# [What is expected]
Copy out the records exactly, starting with the line that contains "650x900 pixels. Task: Click" and ending with the line that contains "tap(635, 226)", with both of those lines included.
────
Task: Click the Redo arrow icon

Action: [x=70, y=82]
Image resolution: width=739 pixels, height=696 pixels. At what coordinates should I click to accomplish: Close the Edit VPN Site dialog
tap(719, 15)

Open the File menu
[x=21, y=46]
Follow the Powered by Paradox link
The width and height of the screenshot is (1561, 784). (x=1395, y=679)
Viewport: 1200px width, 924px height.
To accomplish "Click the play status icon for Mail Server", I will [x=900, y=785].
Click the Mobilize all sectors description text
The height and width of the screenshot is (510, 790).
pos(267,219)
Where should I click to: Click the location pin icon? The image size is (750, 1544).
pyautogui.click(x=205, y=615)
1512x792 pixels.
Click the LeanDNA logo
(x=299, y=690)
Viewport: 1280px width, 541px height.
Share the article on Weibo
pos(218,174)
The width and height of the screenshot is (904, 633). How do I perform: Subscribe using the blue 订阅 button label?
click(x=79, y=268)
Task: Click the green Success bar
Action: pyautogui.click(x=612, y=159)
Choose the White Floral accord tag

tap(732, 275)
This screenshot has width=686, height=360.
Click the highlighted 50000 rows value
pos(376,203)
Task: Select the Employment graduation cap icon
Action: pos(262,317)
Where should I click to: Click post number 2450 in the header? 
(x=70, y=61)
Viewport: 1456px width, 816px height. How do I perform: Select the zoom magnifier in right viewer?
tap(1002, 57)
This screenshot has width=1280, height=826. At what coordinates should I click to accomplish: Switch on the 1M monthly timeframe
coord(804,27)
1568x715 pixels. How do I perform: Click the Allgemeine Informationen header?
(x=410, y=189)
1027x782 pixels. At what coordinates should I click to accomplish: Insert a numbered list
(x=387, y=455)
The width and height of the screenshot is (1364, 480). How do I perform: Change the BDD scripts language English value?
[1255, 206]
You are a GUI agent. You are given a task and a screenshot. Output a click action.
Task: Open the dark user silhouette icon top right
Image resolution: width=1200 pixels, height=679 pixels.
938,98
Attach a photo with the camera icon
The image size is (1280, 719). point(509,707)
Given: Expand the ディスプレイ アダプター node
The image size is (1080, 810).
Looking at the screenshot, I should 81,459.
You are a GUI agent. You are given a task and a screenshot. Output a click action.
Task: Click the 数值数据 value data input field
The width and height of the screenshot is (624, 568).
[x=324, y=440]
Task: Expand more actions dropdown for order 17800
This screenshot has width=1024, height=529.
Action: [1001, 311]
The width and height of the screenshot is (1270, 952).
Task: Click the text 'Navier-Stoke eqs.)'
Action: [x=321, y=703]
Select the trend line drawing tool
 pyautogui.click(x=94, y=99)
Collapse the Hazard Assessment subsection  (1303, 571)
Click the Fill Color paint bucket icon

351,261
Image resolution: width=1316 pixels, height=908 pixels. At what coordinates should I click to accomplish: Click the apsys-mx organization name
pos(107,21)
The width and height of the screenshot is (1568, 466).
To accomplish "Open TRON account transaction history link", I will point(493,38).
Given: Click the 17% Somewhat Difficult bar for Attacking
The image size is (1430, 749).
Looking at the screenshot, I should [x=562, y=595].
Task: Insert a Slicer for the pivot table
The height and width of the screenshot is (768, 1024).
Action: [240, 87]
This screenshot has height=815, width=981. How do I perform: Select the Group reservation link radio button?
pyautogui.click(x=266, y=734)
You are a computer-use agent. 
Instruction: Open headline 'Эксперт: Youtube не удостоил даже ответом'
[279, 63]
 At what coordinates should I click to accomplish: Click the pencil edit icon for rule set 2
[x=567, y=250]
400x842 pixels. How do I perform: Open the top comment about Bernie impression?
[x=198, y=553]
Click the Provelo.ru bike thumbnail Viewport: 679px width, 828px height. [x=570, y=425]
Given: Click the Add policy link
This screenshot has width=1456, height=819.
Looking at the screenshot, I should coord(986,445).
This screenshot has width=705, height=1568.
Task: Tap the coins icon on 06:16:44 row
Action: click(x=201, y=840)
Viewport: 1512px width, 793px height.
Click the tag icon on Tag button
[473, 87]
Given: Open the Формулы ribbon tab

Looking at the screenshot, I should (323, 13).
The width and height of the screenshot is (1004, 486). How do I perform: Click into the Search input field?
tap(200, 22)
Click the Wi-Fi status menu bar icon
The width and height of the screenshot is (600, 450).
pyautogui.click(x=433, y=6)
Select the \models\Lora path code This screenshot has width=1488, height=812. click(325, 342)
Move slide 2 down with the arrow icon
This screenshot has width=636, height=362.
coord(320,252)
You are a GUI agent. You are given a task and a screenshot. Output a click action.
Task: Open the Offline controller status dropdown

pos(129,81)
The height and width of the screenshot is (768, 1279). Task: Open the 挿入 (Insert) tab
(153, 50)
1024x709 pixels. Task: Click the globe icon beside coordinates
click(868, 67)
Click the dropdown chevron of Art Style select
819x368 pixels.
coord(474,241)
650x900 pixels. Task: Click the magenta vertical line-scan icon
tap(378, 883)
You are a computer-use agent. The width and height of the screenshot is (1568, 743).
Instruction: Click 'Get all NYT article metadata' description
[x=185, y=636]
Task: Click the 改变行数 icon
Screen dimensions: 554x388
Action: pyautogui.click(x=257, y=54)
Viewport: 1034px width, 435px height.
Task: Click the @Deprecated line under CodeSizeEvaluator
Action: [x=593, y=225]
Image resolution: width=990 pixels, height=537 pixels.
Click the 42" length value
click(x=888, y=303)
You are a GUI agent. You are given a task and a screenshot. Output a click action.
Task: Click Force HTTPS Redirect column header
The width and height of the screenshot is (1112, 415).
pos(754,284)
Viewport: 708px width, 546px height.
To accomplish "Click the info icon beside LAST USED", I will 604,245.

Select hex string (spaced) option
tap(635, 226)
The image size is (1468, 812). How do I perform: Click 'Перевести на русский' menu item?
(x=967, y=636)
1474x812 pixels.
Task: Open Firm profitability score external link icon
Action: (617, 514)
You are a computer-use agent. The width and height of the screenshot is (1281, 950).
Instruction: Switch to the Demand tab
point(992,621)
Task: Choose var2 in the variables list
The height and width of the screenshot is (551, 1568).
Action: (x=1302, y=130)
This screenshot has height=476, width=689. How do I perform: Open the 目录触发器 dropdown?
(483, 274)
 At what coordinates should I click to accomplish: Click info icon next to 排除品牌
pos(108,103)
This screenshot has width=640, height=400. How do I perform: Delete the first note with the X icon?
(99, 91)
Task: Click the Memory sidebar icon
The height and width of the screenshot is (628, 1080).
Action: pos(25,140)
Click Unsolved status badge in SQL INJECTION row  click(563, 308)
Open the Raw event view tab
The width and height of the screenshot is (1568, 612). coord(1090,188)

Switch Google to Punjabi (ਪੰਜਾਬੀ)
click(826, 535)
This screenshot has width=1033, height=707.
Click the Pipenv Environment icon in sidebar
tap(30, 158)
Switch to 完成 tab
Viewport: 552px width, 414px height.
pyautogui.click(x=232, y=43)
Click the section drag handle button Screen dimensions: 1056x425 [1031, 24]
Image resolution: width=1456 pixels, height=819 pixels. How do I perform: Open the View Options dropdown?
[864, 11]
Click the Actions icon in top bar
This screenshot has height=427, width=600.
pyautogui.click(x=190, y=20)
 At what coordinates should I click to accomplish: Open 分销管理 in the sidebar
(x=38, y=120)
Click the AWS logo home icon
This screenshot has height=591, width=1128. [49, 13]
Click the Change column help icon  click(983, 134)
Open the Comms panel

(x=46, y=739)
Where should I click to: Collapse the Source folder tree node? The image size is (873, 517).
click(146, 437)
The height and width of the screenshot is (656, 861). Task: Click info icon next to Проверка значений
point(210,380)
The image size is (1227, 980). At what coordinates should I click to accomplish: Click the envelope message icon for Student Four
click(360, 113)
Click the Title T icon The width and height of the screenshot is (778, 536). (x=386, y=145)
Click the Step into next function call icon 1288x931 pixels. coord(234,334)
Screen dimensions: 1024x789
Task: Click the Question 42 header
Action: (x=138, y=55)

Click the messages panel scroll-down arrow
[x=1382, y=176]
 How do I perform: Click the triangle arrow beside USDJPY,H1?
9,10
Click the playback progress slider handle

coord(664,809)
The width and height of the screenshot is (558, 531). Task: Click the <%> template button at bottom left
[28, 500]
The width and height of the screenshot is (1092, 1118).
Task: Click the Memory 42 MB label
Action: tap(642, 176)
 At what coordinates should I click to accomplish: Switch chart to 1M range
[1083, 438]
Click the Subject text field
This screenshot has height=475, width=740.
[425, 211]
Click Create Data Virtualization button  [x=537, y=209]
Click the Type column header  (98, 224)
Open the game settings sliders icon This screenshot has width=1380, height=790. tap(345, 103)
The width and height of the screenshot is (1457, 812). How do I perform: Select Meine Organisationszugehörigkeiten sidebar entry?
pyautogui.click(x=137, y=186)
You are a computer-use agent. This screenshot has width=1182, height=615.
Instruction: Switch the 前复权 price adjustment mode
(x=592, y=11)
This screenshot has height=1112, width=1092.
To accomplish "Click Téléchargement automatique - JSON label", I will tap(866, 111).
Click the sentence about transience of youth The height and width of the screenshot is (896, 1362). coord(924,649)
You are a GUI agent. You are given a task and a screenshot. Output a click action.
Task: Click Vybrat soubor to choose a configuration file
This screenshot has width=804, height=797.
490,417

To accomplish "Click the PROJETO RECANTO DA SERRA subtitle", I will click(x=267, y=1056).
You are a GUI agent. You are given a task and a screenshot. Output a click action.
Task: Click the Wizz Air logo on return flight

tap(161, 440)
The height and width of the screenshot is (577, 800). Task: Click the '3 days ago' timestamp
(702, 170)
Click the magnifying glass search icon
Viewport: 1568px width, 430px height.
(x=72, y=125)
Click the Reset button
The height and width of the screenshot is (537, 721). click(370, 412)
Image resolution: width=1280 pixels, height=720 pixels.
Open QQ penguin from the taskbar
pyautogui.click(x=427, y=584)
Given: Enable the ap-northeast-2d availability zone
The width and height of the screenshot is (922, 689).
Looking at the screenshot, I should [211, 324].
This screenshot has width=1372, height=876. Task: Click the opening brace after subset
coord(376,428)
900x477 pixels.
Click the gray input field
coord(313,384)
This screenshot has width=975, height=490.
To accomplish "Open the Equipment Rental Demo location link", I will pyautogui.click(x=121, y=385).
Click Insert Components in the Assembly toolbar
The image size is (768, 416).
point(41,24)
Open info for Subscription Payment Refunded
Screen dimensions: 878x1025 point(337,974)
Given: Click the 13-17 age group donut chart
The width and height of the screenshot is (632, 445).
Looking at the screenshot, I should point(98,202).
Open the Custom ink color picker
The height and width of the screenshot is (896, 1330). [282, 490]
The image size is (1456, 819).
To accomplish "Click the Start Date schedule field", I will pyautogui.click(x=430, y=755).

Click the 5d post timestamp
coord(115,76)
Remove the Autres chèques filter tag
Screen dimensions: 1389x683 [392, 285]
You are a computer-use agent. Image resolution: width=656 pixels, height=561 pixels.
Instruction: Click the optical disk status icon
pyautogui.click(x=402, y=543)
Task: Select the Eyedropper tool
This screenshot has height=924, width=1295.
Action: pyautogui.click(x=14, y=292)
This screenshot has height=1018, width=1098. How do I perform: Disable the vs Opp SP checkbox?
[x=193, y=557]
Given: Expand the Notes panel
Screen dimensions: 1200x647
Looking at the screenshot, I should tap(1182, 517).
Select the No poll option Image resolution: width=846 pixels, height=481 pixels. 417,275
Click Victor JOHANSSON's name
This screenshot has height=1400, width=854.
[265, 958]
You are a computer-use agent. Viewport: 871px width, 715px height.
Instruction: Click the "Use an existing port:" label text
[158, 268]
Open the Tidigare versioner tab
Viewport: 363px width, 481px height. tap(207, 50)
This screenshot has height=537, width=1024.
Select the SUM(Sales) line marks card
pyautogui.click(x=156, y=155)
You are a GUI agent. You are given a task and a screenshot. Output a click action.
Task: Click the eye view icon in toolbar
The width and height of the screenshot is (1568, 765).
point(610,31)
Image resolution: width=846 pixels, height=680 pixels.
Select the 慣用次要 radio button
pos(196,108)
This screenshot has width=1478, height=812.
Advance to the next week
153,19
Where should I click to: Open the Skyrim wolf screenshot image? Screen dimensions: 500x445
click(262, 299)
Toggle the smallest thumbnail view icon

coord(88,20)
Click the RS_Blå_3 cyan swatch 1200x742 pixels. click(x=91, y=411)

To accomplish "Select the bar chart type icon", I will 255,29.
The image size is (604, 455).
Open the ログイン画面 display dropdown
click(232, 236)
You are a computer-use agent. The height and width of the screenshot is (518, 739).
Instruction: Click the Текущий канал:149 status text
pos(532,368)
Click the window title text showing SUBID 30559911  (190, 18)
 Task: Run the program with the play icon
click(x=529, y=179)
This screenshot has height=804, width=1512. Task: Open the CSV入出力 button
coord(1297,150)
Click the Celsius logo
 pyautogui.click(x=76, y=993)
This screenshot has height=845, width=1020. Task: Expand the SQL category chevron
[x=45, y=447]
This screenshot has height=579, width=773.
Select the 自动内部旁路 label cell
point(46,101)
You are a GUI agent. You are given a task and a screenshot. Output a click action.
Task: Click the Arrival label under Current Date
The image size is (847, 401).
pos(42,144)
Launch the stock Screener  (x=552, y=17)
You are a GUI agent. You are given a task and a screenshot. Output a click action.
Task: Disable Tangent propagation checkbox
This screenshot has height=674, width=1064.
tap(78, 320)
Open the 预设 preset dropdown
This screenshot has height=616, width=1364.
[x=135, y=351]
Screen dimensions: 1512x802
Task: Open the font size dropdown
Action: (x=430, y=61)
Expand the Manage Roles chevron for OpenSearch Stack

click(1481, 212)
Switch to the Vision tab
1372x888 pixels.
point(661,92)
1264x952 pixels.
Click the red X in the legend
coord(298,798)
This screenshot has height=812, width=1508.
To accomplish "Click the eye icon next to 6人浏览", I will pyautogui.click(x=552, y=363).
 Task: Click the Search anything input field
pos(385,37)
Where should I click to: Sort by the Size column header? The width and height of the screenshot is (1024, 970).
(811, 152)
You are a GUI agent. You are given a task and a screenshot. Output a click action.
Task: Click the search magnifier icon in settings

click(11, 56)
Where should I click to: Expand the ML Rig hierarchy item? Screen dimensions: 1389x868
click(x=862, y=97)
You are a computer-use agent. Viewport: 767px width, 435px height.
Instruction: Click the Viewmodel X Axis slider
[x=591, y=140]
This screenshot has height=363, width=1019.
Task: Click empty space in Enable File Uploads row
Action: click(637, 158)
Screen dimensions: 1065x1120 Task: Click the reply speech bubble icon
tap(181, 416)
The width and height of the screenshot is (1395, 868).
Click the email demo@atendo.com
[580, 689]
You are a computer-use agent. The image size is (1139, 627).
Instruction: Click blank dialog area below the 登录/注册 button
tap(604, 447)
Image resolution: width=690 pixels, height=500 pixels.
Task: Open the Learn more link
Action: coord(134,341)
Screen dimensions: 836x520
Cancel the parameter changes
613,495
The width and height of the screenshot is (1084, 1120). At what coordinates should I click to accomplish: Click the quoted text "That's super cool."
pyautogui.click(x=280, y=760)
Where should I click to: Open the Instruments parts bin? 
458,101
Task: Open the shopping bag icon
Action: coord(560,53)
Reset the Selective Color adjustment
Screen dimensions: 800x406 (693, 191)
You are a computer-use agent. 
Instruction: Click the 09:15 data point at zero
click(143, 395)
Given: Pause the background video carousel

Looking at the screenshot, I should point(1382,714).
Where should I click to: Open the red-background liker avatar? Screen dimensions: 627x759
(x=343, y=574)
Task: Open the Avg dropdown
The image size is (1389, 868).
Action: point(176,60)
────
# [Output for this task]
650x900 pixels. Task: Click the magenta vertical line-scan icon
tap(378, 883)
You are a computer-use agent. The width and height of the screenshot is (1568, 743).
Instruction: Click 'Get all NYT article metadata' description
[x=185, y=636]
Task: Click the 改变行数 icon
Screen dimensions: 554x388
Action: pyautogui.click(x=257, y=54)
Viewport: 1034px width, 435px height.
Task: Click the @Deprecated line under CodeSizeEvaluator
Action: [x=593, y=225]
Image resolution: width=990 pixels, height=537 pixels.
Click the 42" length value
click(x=888, y=303)
You are a GUI agent. You are given a task and a screenshot. Output a click action.
Task: Click Force HTTPS Redirect column header
The width and height of the screenshot is (1112, 415).
pos(754,284)
Viewport: 708px width, 546px height.
To accomplish "Click the info icon beside LAST USED", I will 604,245.

Select hex string (spaced) option
tap(635, 226)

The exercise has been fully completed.